2. Do not be unequally yoked. This means that you ought to seek a sincere, orthodox Christian, above all (1 Cor. 7:39, 2 Cor. 6:14). Then after this non-negotiable, seek one of relatively the same spiritual maturity, of relatively the same confessional and practical convictions, and of relatively the same outward circumstances – age, appearance, socio-economic background, etc. Race, however, should not be a factor. As a rule, the better the match, the better the marriage. The more mismatched, the more occasions for problems down the road.
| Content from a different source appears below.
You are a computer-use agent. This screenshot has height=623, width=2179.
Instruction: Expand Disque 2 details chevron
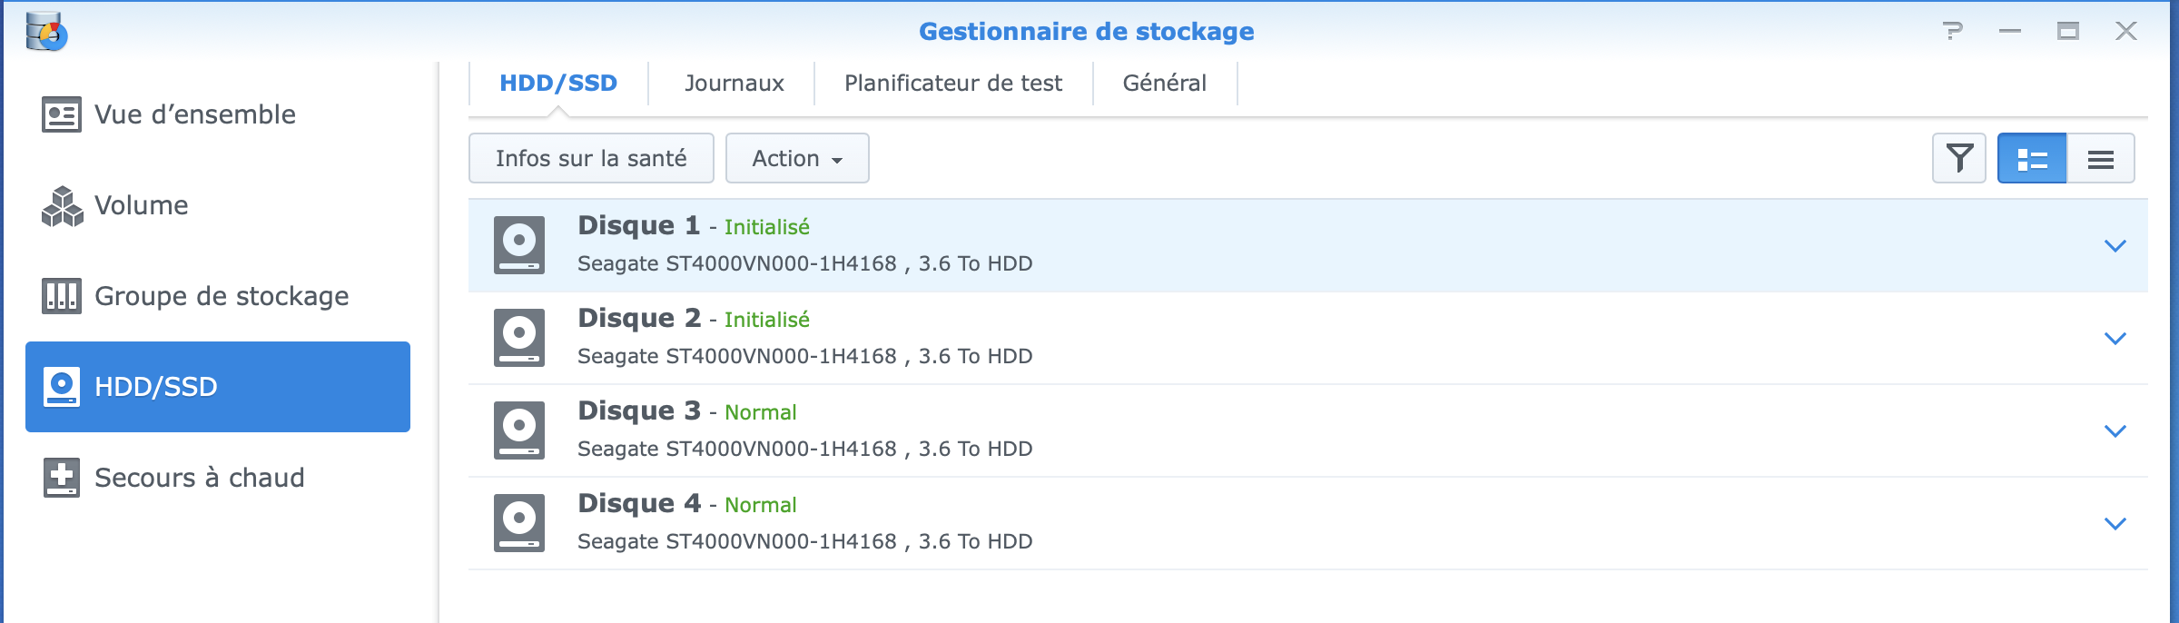[x=2115, y=339]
3. Keep perspective on attraction. Don’t discount attraction or feel unholy for desiring it – God made it (Gen. 24:16, Prov. 30:18, 19). But don’t let it override your better judgment, as the flesh can make it a snare (Judg. 14:3). Give greater weight to piety than to appearances (1 Sam. 16:7, Prov. 11:22, 31:10-31, 1 Pet. 3:3, 4). Also keep in mind that beauty is somewhat subjective. It is multi-faceted, and some aspects can take time to discover and appreciate. Marriage is but the beginning of a journey in discovering a partner’s beauty – and seeing beyond imperfections. Last, be aware of the influence of our culture’s paradigms on your remaining corruption. It wants to condition your ideals, and you must manfully resist it (Rom. 12:1, 2).

4. Navigate safely to shore. In terms of process, start with friendships in safe contexts. You can always make friends, but you should never break hearts if you can help it. Reserve your affections (as far as possible) for after engagement and your body for after marriage (1 Cor. 6:18, 2 Tim. 2:22).

5. Weigh the whole package. Look at pros and cons as impartially and prayerfully as you can. Be an intelligent reader of providence. Weigh such things as proximity, ‘availability,’ ‘attainability,’ personalities, the interest you sense or don’t sense, the in-law advantages and disadvantages, church situations, the prospect’s outlook on important life-issues, such as family, career, education, etc., and the time investment necessary in working through all this. Remember #1 and that time is ticking.

6. Ask advice and help from your parents and trusted friends – and pray. There is wisdom in a multitude of counselors. They will often give you helpful perspective – and perhaps help you make connections. But don’t ever forget to bring this all before the Lord. All answers are with Him (Jas. 1:5). “Delight yourself in the Lord, and he shall give you the desires of your heart.”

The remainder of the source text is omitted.